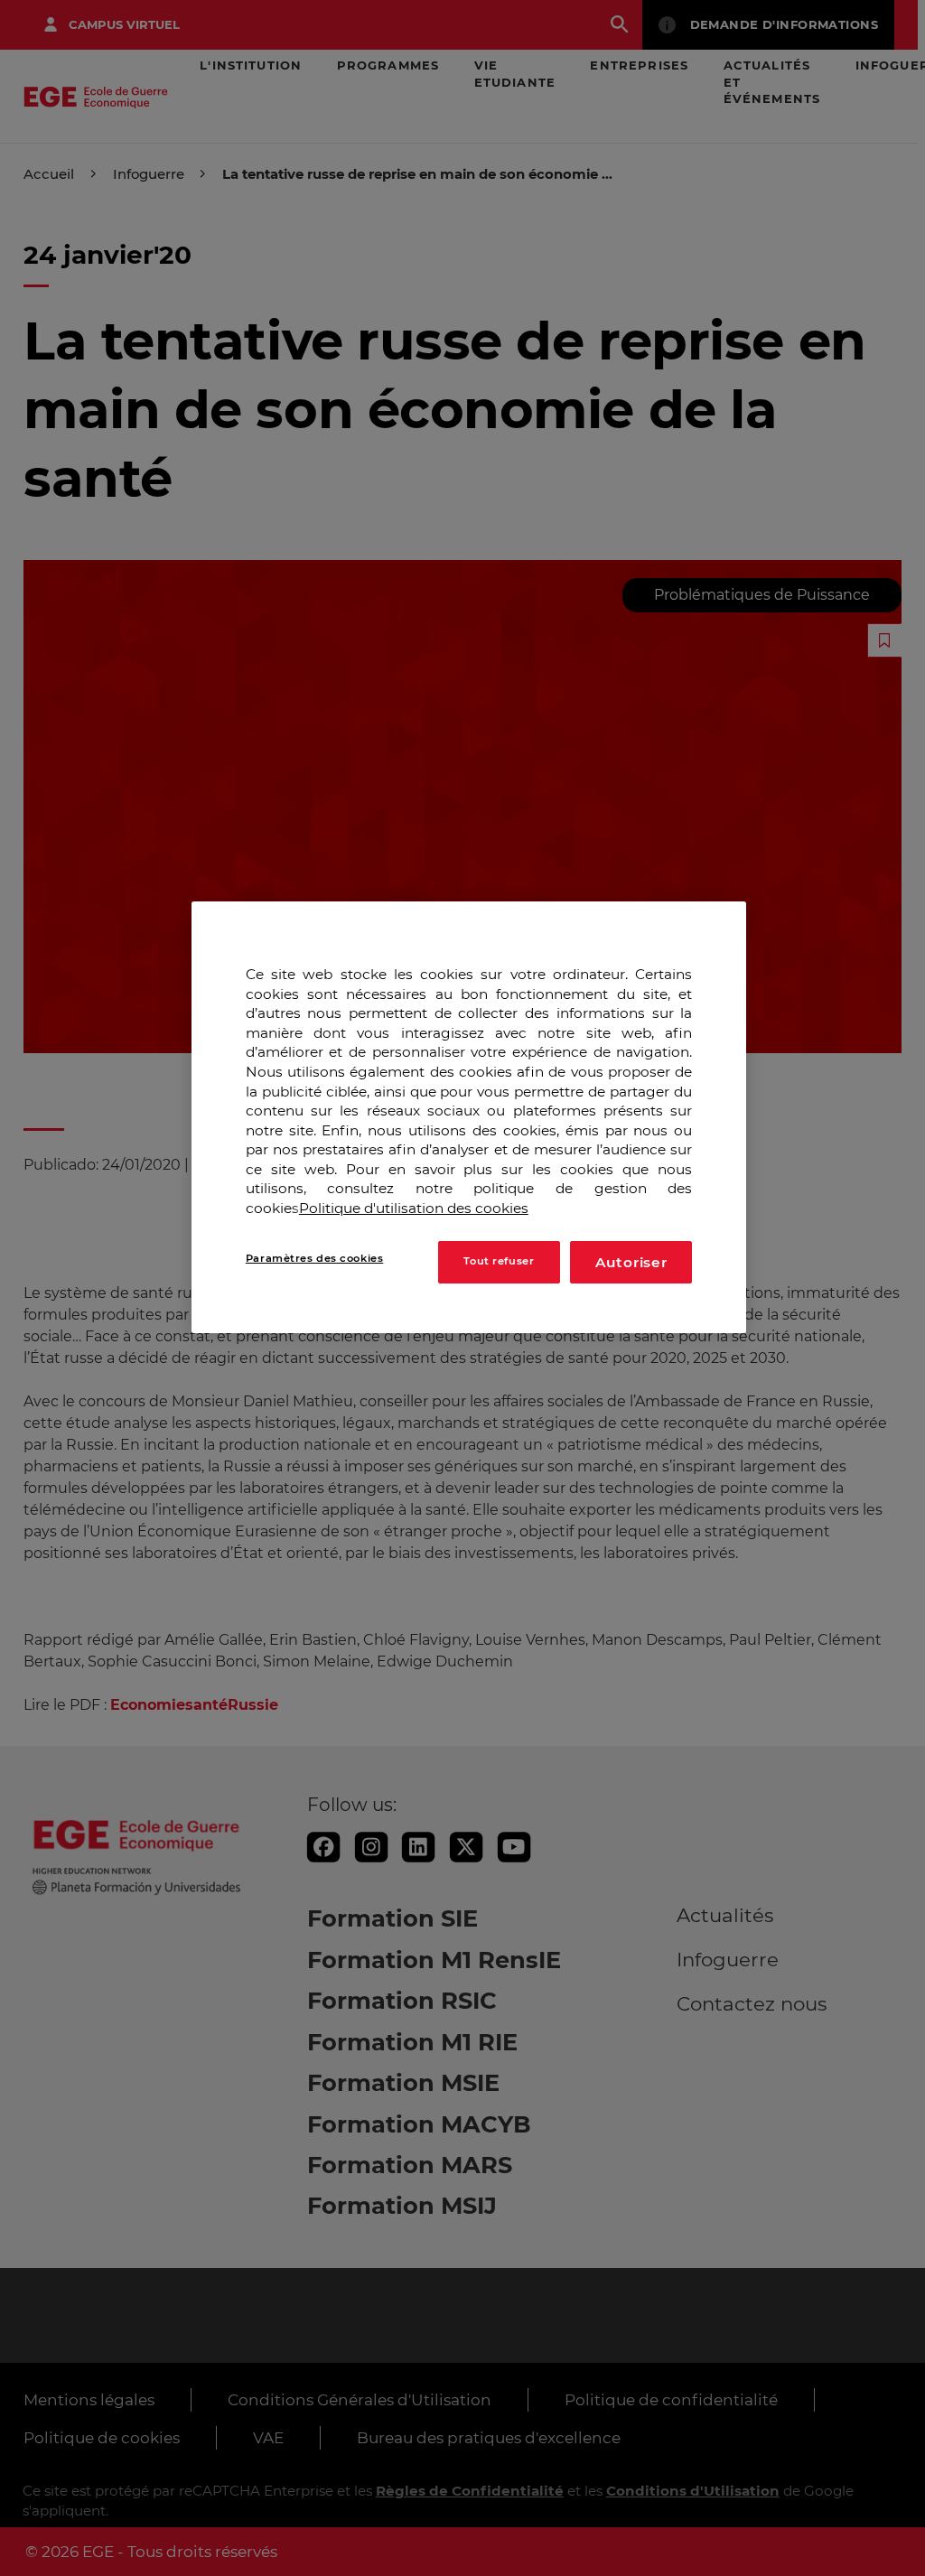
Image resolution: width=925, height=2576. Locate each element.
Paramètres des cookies (315, 1258)
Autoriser (631, 1262)
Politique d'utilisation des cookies (413, 1208)
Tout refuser (498, 1261)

Prompt: An exact copy is required of each line from the one containing "Politique d'utilisation des" through the last line of the material, and of no other line.

Solution to the problem:
Politique d'utilisation des cookies (413, 1208)
Tout refuser (498, 1261)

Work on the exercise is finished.